-- Start of Data in this exercise --
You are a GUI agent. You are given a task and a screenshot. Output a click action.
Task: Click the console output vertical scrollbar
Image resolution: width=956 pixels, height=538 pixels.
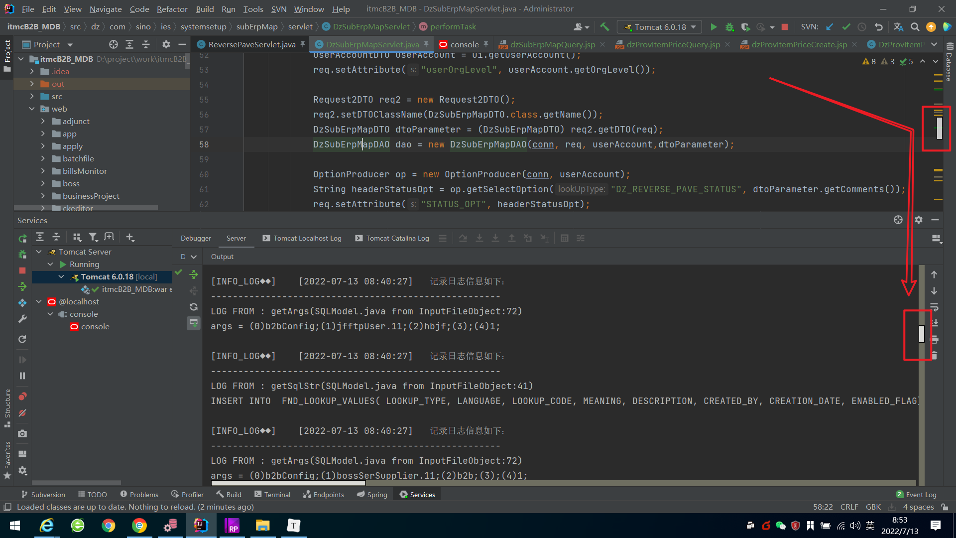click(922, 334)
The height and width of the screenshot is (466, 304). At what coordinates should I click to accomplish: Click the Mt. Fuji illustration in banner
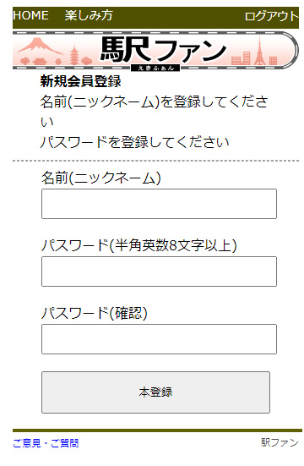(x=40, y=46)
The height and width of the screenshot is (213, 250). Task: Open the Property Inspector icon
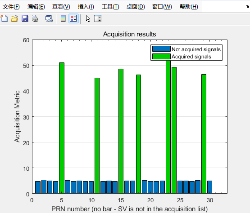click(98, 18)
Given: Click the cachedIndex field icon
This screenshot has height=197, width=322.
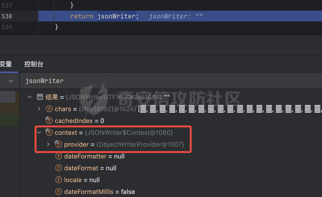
-- End of Data in this exercise --
-- Start of Data in this exercise --
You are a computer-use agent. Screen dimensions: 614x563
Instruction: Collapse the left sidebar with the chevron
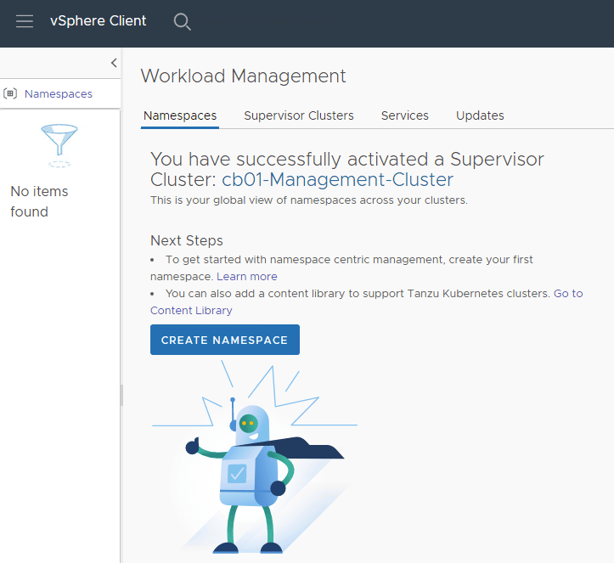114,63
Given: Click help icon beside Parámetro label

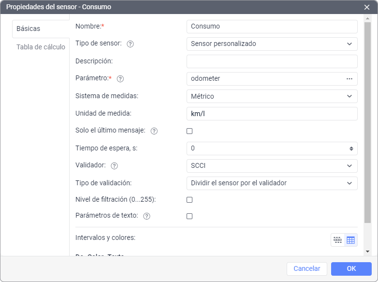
-- End of Data in this exercise --
-- Start of Data in this exercise --
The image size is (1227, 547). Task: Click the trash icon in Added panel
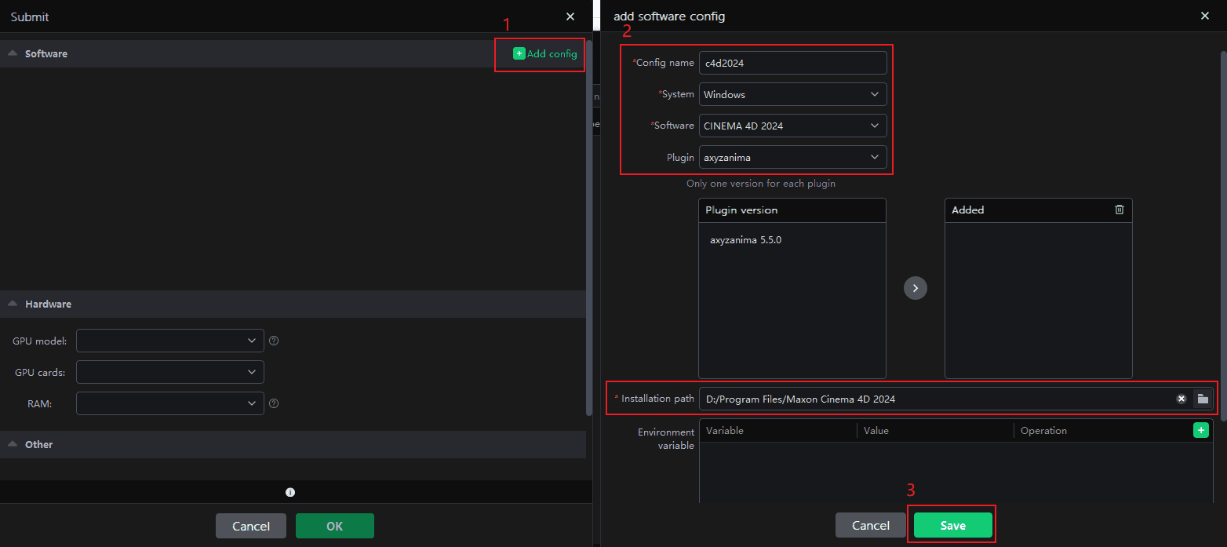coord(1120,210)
-- End of Data in this exercise --
**Task details:**
Rescale the rows between the lines holding "The image size" and "coord(1120,210)", inclusive: write those lines out again with their request text unchanged, but with each click coordinate in the answers multiplied by 0.75 and rounded to a whole number, halves rounding up. Leave the pictures out of your answer.

**Expected output:**
The image size is (1227, 547). Task: Click the trash icon in Added panel
coord(840,158)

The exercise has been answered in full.